== Passage shown ==
Originally posted on 4/28/2020 (reformatted).
You take the practical skills courses. You undergo two or more trials in front of multiple sitting judges. You have the evidentiary rules pounded into your head . . . . “an out of court statement offered for the truth of the matter asserted.” You undergo internships, externships, and whatever else there may be. You’re instructed to “know your judge,” lectured on courtroom technology, and are even taught acting skills.
You can learn about trials as much as you would like, but nothing prepares you for a trial in which you and your bar number are forever etched into the unforgiving record. This is especially true if you work at a small firm in which the process for any training is generally “baptism by fire.” “Second chair” is not a term that is known to exist within the vernacular of such firms. As the date for jury selection draws nearer, anYour y soon-to-be trial attorney will start to become nervous—those nerves, however, go hand-in-hand with eye-widening excitement. Whether the case is a “losing one,” one that can go “either way,” or a “clear winner,” the professional[1] rush that is felt seeks to rival only moments such as graduation or passing the bar exam.
Despite valiant attempts of instructors to teach about the process of trial, what the budding attorney is still never taught is how to evaluate. As a previous marketing student, one thing that I immediately noticed in the legal field is that many—whether individuals or organizations—don’t take time to sit down and evaluate past occurrences. While it may be a matter of course in the business world, it’s not yet a formed habit in the legal world. Of course, we learn any lessons that were meant to be had, and we try to implement what we learned—or at least we think we do—but what do we miss by not setting aside a specific time to evaluate and conduct explicit analyses?
I would encourage every single young attorney who has the opportunity to conduct a trial in any capacity to take some time soon afterwards to at least ask and answer the following questions about your experience:
- What did I learn from the judge? If I had to go to trial in front of him or her again, what would I change? What would I keep the same?
===
== Material provided ==
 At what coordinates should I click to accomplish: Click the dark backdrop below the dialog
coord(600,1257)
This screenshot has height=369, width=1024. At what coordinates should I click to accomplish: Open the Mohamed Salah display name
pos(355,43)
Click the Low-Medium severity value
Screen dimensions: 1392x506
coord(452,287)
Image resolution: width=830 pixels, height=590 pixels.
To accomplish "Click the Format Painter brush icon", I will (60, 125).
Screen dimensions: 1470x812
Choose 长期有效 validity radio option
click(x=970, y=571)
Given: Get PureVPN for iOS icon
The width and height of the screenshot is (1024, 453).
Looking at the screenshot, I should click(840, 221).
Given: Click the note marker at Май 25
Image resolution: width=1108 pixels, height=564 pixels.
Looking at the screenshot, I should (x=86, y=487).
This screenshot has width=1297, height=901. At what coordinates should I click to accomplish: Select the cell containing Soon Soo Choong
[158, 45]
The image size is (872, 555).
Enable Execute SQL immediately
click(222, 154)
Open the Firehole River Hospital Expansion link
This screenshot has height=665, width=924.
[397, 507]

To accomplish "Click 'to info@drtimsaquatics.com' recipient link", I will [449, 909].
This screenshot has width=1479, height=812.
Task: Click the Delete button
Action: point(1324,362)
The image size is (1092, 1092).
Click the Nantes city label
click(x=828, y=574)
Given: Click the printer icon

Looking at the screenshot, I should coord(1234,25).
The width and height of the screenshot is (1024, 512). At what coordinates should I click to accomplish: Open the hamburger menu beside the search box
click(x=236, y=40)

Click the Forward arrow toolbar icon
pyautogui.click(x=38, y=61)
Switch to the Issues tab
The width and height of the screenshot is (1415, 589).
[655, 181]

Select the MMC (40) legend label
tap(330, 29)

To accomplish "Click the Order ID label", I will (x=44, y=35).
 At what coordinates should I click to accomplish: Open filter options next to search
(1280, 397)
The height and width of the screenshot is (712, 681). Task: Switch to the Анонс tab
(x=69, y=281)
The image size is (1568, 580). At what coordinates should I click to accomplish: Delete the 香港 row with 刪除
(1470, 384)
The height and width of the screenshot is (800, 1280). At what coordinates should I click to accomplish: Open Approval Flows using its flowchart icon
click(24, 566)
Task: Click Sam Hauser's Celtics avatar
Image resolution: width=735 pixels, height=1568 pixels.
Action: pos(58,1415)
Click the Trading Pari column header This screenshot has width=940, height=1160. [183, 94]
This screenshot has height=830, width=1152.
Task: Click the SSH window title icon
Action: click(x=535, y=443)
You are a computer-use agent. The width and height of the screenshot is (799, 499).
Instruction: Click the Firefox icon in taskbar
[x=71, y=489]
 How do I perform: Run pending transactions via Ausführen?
===
What to produce: According to the passage on a young attorney's first trial, what field did the writer study before law?

Worked answer: Marketing.